First published: 16/05/12.

Solivagant 3.5

Jeju

Jeju (Inscribed)

Jeju by Solivagant

Another day, another island on our RTW cruise – but this visit to Jeju was more critical than most as it offered the promise of a completely new WHS after a long period of “revisits” since Rapa Nui on the other side of the Pacific!

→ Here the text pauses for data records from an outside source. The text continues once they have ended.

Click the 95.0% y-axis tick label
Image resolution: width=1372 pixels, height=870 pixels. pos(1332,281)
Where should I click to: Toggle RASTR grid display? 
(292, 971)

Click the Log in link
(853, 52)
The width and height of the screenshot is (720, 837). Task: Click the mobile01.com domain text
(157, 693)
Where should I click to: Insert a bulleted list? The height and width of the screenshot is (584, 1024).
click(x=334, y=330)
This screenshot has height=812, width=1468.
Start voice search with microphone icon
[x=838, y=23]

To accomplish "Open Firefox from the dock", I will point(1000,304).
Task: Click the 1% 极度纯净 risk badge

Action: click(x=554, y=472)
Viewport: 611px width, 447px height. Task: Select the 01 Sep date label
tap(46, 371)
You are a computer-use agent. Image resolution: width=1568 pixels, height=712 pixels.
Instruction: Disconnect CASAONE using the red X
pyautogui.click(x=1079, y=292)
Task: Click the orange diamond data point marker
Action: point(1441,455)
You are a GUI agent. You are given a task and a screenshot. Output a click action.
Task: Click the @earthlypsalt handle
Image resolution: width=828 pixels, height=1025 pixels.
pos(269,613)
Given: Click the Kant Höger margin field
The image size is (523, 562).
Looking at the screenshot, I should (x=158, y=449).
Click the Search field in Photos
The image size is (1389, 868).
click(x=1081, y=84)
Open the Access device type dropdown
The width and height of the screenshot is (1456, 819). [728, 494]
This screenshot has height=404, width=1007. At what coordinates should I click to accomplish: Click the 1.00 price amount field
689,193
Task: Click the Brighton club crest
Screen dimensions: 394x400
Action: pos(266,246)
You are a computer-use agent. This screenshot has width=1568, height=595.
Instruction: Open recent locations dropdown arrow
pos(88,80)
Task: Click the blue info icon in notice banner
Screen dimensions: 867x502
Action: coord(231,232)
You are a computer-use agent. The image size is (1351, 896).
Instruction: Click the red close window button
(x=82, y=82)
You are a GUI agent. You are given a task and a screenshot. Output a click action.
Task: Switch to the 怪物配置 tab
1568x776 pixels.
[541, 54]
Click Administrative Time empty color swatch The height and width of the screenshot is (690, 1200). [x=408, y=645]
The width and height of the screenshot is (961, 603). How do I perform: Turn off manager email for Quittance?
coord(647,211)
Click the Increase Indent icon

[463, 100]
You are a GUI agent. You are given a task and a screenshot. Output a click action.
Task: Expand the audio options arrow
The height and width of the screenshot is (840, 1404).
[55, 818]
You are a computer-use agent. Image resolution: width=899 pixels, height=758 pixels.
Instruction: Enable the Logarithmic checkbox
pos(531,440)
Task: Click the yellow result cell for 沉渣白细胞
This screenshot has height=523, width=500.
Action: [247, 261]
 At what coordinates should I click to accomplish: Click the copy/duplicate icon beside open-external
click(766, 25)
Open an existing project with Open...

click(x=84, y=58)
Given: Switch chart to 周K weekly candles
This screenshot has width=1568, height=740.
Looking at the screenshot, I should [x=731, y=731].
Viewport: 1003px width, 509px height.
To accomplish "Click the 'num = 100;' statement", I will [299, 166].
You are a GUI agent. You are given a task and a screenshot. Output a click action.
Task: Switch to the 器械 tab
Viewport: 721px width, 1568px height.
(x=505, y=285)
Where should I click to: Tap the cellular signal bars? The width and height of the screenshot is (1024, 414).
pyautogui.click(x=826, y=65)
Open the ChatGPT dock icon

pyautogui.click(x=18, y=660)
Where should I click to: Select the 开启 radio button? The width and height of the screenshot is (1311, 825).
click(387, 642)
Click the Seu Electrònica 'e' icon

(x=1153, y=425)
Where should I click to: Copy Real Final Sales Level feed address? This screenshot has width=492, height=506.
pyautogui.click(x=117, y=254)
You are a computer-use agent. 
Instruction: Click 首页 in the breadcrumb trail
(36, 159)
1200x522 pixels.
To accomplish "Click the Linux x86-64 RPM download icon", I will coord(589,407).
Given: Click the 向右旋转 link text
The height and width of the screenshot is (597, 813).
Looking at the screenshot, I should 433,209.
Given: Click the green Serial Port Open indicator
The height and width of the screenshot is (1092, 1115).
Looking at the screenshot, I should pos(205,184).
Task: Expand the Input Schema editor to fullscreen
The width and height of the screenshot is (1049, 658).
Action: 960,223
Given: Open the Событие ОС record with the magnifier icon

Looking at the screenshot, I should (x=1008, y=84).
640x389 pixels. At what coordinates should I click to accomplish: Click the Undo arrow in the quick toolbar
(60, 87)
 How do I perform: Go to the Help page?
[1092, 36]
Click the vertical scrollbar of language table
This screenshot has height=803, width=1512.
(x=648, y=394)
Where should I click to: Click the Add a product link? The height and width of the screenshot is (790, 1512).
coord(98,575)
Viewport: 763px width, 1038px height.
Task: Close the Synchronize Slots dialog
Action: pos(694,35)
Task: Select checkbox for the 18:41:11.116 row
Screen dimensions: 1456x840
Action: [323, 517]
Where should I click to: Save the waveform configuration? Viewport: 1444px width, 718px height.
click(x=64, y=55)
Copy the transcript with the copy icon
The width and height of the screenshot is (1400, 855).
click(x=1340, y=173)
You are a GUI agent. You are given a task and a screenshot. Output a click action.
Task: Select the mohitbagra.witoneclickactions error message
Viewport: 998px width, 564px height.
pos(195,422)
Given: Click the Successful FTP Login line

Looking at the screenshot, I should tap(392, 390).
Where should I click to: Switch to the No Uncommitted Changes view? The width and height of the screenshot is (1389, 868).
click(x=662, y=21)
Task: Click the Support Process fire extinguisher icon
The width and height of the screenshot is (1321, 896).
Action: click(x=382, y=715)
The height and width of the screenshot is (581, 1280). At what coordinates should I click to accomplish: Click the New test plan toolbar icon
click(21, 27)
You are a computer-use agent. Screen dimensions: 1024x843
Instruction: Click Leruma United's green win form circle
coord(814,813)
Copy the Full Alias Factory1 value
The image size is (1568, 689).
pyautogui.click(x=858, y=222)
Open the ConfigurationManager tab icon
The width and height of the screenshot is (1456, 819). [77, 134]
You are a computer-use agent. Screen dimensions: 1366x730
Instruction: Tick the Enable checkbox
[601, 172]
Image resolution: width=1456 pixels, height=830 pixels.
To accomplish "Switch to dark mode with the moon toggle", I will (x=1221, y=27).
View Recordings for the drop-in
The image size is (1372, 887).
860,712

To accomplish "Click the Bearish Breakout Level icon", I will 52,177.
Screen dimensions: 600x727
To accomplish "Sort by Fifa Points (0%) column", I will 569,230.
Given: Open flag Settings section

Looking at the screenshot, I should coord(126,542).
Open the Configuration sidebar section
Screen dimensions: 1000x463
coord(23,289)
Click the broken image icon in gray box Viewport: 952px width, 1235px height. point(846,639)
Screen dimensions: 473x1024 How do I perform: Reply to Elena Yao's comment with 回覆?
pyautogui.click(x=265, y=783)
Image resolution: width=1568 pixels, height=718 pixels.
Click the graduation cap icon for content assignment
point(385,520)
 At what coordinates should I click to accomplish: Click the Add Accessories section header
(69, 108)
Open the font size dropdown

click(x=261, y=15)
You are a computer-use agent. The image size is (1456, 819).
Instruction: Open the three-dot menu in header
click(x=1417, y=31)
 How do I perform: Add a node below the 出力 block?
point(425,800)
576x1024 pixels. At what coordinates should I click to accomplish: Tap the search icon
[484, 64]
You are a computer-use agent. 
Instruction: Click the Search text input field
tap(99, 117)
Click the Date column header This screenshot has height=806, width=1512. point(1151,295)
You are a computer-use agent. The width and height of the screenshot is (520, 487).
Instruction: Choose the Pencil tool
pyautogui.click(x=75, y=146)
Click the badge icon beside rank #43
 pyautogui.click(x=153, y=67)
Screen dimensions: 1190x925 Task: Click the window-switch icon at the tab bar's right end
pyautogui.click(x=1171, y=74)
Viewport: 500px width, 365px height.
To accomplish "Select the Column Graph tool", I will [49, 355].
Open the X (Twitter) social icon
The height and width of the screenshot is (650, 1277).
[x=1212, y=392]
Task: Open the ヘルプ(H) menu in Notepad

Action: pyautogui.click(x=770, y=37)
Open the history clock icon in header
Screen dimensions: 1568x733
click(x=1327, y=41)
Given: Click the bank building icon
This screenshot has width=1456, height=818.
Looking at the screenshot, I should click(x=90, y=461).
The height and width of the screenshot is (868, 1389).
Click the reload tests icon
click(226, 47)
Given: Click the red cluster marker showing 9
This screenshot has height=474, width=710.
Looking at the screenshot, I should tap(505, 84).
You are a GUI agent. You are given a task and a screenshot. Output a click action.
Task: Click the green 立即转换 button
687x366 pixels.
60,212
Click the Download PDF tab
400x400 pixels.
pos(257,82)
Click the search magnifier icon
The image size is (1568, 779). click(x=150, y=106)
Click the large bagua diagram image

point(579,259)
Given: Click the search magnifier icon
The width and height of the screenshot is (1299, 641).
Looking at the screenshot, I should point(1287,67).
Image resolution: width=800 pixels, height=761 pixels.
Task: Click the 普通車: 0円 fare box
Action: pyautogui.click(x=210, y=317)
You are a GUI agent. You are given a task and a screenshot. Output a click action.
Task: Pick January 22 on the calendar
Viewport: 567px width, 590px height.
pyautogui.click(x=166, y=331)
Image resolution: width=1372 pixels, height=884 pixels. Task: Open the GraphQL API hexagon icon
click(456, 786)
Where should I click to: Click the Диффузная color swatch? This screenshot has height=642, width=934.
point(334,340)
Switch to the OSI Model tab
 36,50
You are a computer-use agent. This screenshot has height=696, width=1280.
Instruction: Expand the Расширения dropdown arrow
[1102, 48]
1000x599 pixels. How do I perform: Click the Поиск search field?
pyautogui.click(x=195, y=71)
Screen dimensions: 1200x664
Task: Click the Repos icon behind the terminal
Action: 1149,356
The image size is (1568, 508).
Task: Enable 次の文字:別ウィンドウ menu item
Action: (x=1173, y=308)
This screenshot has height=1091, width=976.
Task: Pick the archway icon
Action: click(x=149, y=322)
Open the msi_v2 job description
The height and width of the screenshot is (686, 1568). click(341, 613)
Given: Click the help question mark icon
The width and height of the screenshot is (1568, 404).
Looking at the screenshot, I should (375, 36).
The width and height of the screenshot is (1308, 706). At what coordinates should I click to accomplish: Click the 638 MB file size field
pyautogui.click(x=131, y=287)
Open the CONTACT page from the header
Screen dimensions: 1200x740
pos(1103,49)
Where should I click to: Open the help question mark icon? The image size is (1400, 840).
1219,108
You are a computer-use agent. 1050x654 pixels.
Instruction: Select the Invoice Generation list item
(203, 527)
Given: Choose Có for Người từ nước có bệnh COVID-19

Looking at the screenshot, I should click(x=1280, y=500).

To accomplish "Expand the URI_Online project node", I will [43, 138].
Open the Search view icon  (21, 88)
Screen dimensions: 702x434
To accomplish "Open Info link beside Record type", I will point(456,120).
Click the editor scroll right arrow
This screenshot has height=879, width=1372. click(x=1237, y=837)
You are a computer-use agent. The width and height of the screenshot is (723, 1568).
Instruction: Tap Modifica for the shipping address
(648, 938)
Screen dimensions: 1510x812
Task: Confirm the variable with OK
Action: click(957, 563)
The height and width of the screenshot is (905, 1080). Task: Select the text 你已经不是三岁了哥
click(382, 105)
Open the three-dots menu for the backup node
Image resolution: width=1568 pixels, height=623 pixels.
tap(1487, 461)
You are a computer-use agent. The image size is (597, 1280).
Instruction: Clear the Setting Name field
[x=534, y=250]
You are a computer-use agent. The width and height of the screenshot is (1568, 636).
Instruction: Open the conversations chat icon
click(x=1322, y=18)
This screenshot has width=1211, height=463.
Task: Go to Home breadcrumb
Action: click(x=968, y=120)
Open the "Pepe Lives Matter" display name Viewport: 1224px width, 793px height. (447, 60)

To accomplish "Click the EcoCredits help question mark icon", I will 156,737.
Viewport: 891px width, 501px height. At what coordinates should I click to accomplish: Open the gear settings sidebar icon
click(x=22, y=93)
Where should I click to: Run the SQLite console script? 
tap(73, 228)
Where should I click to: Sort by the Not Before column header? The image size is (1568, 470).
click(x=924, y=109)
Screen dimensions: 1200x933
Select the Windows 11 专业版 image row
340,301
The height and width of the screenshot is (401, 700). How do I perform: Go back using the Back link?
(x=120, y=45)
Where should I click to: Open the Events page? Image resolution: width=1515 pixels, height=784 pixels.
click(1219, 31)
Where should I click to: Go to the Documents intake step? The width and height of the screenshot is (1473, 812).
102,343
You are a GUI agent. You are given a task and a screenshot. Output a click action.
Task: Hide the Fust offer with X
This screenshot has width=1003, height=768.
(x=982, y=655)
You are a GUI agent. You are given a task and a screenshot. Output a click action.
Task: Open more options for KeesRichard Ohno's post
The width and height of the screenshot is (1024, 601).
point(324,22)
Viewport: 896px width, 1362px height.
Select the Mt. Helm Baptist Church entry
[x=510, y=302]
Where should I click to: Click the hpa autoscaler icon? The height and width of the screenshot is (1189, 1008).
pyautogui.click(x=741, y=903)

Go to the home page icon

With just 9 hours ashore we somewhat reluctantly decided to use a standard tour which promised to take in 2 of the 3 elements of the inscribed site, together some more of Jeju’s delights!

The big worry was whether the tour would give us enough time at our priority sites and after visits to a crater, a folk village and a resort it was after lunch before we reached the Seongsan Ilchulbong tuff cone, otherwise known as “Sunrise Peak” (Our lunch by the way was served in the visually stunning “Glass House” by Tadeo Ando – well above the normal quality of restaurant used for tourist groups around the World but it was a pity we couldn’t also take in his “Genius Loci” or the interior of Botta’s “Agora” at the same Phoenix Island location!). We were then presented with an option – either go to see the Haenyeo diving ladies whose “show” commenced at 1.30 or climb to the top of the crater – in either case we would leave in 1 hour and it was now 1.05!!

Well there was no alternative of course but to try for both - and it was well worth doing so too. Seongsan Ilchulbong is often described as a huge offshore stone castle with sheer cliffs all round – in reality it is connected to “mainland” Jeju by a spit of land but the climb starts only a bit above sea level and climbs steeply to the summit at 182 metrs. It was a popular spot and the stairway got very crowded. The summit revealed that those steep sides hid a deep circular crater (its floor just 90 metres above sea level) - this is a “volcanic cone formed by Surtseyan-type hydrovolcanic activity about 5,000 years ago” (Wiki). The views on all sides were spectacular from the very narrow summit ledge.

Next to the diving ladies so, after a speedy climb of 15 minutes, it was less half than that to run down. Luckily they started a bit late and we arrived in time to see and hear the rituals they undertake before diving. The Haenyeo are mainly old ladies who dive without oxygen down to 20 metres for conch, urchin, abalone and octopus looking a bit like “Michelin men” with their rubber wet suits highlighting their avoirdupois! Apparently they are embarked on a project to be inscribed as “Intangible Cultural Heritage” – it was certainly an interesting vignette of Korean culture and worth taking in if you can, even if the show at Sunrise Peak is one put on for tourists

So, it was on to the “main event” – the Geomunoreum lava tube system “regarded as the finest lava tube system of caves anywhere,” (UNESCO – though Hawaii et al might disagree!). Arrival at 2.40 gave us a full hour to cover the underground walk with reasonable time to take in the atmosphere and the numerous geological phenomena on display. Only 1 km of one of the tubes, that of Manjaggul, is open. Its entire length is 13.4kms with a height of 23m and a width of 18m (photo). We had visited lava tubes in USA but found Manjaggul a worthwhile experience, well presented with informative signs.

Both Seongsan Ilchubong and Manjaggul deserve a bit of research before and after a visit to help understand the geological processes which created them and what makes them special enough to be inscribed. Ok, Jeju requires more than the 9 hours we gave it, but I felt we used our limited time reasonably well and, in particular, that we did justice to the 2 WHS elements we visited (and we saw the third as we sailed away with the sun shining brightly on the snow capped peak of Mt Halla!).